LoRA icon indicating copy to clipboard operation
LoRA copied to clipboard

the pretrained-layer's param has been re-init

Open CuddleSabe opened this issue 2 years ago • 5 comments

hi, I use the 'from_pretrain ' func to load the pretrain model ,but I found the linear param will be re-init when I simply replace the nn.Linear with lora.Linear

CuddleSabe avatar Apr 03 '23 03:04 CuddleSabe

Hi!

Do you mean the "from_pretrain" function in HuggingFace? If so, I encourage you to check out the HF implementation of LoRA (https://github.com/huggingface/peft).

edwardjhu avatar Apr 03 '23 15:04 edwardjhu

@edwardjhu hello, I am facing a similar problem to understand how to use it and what is described on the abstract.

We propose Low-Rank Adaptation, or LoRA, which freezes the pre-trained model weights and injects trainable rank decomposition matrices into each layer of the Transformer architecture, greatly reducing the number of trainable parameters for downstream tasks.

I have a model with several layers, I loaded the weights and then I updated with the lora layers provided by the repo:

self.model.conv1 = lora.Conv2d(3, 64, kernel_size=7, stride=(2, 2), padding=(3, 3), bias=False)

but doing this, I am not freezing these weight, but injecting new ones, so I lost my previous weight (knowledge).

Do I need to change the way that I am using it? Because I would like to use the conv2d as the following image from the paper, without change the prior knowledge:

image

heitorrapela avatar May 31 '23 15:05 heitorrapela

@edwardjhu hello, I am facing a similar problem to understand how to use it and what is described on the abstract.

We propose Low-Rank Adaptation, or LoRA, which freezes the pre-trained model weights and injects trainable rank decomposition matrices into each layer of the Transformer architecture, greatly reducing the number of trainable parameters for downstream tasks.

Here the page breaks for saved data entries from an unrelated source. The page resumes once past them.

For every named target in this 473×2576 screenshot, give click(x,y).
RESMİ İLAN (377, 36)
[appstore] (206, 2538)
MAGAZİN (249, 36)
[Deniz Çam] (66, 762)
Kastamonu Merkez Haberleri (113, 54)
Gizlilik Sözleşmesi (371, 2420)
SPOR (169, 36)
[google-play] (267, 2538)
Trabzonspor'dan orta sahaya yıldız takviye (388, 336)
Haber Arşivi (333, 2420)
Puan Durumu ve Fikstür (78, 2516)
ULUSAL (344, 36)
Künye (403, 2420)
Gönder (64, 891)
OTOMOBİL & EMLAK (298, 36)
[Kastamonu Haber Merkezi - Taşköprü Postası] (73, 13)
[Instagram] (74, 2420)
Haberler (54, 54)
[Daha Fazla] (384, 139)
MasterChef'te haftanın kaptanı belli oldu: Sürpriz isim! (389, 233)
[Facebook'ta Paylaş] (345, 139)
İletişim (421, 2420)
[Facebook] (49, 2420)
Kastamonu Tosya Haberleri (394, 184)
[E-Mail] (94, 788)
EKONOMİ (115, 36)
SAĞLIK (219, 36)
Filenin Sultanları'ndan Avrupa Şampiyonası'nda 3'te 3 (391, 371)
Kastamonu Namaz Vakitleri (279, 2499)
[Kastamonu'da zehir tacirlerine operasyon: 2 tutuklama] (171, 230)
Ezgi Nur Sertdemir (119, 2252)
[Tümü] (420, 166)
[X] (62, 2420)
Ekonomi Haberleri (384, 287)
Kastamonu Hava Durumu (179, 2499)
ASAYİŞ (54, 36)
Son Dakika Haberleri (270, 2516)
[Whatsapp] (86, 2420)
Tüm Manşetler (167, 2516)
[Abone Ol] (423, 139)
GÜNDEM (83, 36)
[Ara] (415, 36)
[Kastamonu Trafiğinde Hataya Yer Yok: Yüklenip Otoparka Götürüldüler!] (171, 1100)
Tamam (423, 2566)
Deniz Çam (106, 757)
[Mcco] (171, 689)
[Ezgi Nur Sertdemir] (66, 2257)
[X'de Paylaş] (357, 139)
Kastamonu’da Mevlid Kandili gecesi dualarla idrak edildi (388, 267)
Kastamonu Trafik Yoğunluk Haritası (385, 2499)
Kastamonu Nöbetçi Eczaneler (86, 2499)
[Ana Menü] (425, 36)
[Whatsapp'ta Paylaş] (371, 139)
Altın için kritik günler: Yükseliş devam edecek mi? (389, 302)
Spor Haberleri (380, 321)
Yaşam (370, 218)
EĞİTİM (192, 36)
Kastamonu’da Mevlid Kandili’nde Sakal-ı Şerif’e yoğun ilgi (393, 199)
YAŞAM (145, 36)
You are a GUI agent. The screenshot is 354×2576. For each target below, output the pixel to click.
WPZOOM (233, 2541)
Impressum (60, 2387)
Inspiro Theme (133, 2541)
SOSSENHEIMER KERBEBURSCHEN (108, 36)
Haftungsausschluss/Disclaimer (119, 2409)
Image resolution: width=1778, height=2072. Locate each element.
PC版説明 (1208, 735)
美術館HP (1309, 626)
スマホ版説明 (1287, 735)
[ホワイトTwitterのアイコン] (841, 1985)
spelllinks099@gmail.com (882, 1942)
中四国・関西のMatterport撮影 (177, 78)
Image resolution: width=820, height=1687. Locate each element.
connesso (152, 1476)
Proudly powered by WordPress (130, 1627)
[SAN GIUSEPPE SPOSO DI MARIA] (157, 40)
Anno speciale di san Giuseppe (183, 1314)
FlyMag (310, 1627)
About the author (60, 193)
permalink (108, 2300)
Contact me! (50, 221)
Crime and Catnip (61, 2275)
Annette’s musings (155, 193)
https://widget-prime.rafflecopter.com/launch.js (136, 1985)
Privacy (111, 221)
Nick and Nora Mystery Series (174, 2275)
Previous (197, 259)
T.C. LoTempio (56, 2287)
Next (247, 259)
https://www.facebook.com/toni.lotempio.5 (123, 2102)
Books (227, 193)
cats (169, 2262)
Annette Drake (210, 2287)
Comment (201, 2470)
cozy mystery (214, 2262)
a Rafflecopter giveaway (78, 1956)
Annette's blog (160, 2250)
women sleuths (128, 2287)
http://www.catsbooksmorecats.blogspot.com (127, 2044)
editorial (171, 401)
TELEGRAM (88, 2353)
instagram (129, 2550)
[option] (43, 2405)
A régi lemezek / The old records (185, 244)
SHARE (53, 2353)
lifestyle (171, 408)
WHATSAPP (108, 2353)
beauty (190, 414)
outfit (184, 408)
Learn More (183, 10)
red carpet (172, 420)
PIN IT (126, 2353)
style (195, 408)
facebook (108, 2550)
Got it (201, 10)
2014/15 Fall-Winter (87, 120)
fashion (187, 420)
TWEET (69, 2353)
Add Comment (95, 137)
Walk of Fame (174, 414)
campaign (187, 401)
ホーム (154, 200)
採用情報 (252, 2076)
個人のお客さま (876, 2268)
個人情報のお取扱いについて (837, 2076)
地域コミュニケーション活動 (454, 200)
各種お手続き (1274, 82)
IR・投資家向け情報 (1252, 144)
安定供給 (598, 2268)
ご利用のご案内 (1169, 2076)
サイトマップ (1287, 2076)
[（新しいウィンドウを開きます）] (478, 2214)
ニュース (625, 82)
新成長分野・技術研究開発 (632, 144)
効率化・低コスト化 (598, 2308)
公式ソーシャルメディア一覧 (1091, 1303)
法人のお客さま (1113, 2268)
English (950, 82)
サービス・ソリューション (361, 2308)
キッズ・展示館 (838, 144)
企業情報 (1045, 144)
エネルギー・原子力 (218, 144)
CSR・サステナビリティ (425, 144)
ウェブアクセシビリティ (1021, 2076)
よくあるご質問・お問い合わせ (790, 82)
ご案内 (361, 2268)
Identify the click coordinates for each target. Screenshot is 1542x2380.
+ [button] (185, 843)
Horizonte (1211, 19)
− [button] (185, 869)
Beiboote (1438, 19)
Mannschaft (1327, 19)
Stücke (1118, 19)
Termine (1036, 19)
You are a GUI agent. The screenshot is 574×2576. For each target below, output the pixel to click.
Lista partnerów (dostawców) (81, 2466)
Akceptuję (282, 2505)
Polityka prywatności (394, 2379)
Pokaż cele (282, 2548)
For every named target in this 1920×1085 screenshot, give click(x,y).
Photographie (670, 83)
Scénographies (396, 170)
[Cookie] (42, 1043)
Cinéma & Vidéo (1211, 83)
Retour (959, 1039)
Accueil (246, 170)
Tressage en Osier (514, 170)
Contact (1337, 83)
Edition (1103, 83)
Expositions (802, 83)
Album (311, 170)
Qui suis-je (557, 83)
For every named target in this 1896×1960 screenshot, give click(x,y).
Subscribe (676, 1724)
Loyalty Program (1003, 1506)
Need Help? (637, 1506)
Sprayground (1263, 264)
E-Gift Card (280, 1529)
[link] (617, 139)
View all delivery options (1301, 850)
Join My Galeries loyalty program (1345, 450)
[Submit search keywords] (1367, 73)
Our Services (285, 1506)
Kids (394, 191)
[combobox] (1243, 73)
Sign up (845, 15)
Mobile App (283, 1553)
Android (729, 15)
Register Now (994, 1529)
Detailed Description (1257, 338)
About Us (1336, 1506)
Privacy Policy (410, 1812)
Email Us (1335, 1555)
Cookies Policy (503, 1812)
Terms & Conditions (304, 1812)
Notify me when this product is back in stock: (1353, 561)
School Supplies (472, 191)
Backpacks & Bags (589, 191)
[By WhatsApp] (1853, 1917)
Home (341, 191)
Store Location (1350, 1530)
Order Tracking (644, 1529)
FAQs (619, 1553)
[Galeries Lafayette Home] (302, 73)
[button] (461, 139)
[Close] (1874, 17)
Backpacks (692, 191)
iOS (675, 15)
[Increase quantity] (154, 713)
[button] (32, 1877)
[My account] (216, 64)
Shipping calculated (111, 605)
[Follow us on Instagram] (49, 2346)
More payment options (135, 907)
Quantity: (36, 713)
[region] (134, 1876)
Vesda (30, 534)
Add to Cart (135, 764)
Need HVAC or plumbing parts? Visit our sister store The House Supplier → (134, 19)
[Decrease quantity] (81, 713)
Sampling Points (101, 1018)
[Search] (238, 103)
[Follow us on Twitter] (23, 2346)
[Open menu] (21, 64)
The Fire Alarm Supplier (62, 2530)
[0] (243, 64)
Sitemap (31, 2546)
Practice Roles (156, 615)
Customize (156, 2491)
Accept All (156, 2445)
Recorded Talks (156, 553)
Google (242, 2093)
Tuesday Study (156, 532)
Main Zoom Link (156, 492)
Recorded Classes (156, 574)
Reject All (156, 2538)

I have a model with several layers, I loaded the weights and then I updated with the lora layers provided by the repo:

self.model.conv1 = lora.Conv2d(3, 64, kernel_size=7, stride=(2, 2), padding=(3, 3), bias=False)

but doing this, I am not freezing these weight, but injecting new ones, so I lost my previous weight (knowledge).

Do I need to change the way that I am using it? Because I would like to use the conv2d as the following image from the paper, without change the prior knowledge:

image

I am not sure if there is an easy way, but basically, I wrapped the loraConv2d class and initialized the weights with what I have previously, in which conv2d_weights is passed for the wrapper. Something like the following code snippet:

nn.Conv2d.__init__(self, in_channels, out_channels, kernel_size, stride=stride, padding=padding, bias=bias)
self.weight = conv2d_weights.weight
self.bias = conv2d_weights.bias

heitorrapela avatar May 31 '23 21:05 heitorrapela

How did you do it? As Conv2d looks like this:

class Conv2d(ConvLoRA):
    def __init__(self, *args, **kwargs):
        super(Conv2d, self).__init__(nn.Conv2d, *args, **kwargs)

aleemsidra avatar Aug 04 '23 16:08 aleemsidra

How did you do it? As Conv2d looks like this:

class Conv2d(ConvLoRA):
    def __init__(self, *args, **kwargs):
        super(Conv2d, self).__init__(nn.Conv2d, *args, **kwargs)

I need to check it again because it was a long time ago that I tried, when I have time I will check again an update here, Thanks for asking.

heitorrapela avatar Aug 04 '23 17:08 heitorrapela